I wonder why bitfields work with unions/structs but not with a normal variable like int or short.
This works:

struct foo {
    int bar : 10;
};

But this fails:

int bar : 10; // "Expected ';' at end of declaration"

Why is this feature only available in unions/structs and not with variables? Isn't it technical the same?

---

Edit:

If it would be allowed you could make a variable with 3 bytes for instance without using the struct/union member each time. This is how I would to it with a struct:

struct int24_t {
    int x : 24 __attribute__((packed));
};

struct int24_t var; // sizeof(var) is now 3
// access the value would be easier:
var.x = 123;

Answer 1

This is a subjective question, "Why does the spec say this?" But I'll give it my shot.

Variables in a function normally have "automatic" storage, as opposed to one of the other durations (static duration, thread duration, and allocated duration).

In a struct, you are explicitly defining the memory layout of some object. But in a function, the compiler automatically allocates storage in some unspecified manner to your variables.
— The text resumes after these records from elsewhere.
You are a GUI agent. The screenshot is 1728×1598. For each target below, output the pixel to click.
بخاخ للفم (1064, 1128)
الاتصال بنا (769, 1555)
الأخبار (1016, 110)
Here's a question: how many bytes does x take up on the stack?

// sizeof(unsigned) == 4
unsigned x;

It could take up 4 bytes, or it could take up 8, or 12, or 0, or it could get placed in three different registers at the same time, or the stack and a register, or it could get four places on the stack.

The point is that the compiler is doing the allocation for you. Since you are not doing the layout of the stack, you should not specify the bit widths.
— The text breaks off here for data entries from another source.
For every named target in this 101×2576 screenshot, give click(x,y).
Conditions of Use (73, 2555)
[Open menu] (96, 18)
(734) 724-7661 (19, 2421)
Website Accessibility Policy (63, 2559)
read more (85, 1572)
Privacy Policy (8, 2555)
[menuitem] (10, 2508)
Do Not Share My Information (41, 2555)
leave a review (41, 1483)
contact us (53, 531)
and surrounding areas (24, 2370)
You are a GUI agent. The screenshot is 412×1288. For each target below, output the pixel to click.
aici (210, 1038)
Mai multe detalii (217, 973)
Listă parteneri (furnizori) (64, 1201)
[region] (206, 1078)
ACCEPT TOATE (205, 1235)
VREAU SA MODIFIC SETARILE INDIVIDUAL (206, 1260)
Extended discussion: Bitfields are actually a bit special. The spec states that adjacent bitfields get packed into the same storage unit. Bitfields are not actually objects.

1. You cannot sizeof() a bit field.

2. You cannot malloc() a bit field.

3. You cannot &addressof a bit field.

All of these things you can do with objects in C, but not with bitfields. Bitfields are a special thing made just for structures and nowhere else.

About int24_t (updated): It works on some architectures, but not others. It is not even slightly portable.

typedef struct {
    int x : 24 __attribute__((packed));
} int24_t;

On Linux ELF/x64, OS X/x86, OS X/x64, sizeof(int24_t) == 3. But on OS X/PowerPC, sizeof(int24_t) == 4.

Note the code GCC generates for loading int24_t is basically equivalent to this:

int result = (((char *) ptr)[0] << 16) |
             (((unsigned char *) ptr)[1] << 8) |
             ((unsigned char *)ptr)[2];

It's 9 instructions on x64, just to load a single value.

Answer 2

Members of a structure or union have relationships between their storage location. A compiler cannot reorder or pack them in clever ways to save space due to strict constraints on the layout; basically the only freedom a compiler has in laying out structures is the freedom to add extra padding beyond the amount that's needed for alignment. Bitfields allow you to manually give the compiler more freedom to pack information tightly by promising that (1) you don't need the address of these members, and (2) you don't need to store values outside a certain limited range.

If you're talking about individual variables rather than structure members, in the abstract machine they have no relationship between their storage locations. If they're local automatic variables in a function and their addresses are never taken, the compiler is free to keep them in registers or pack them in memory however it likes. There would be little or no benefit to providing such hints to the compiler manually.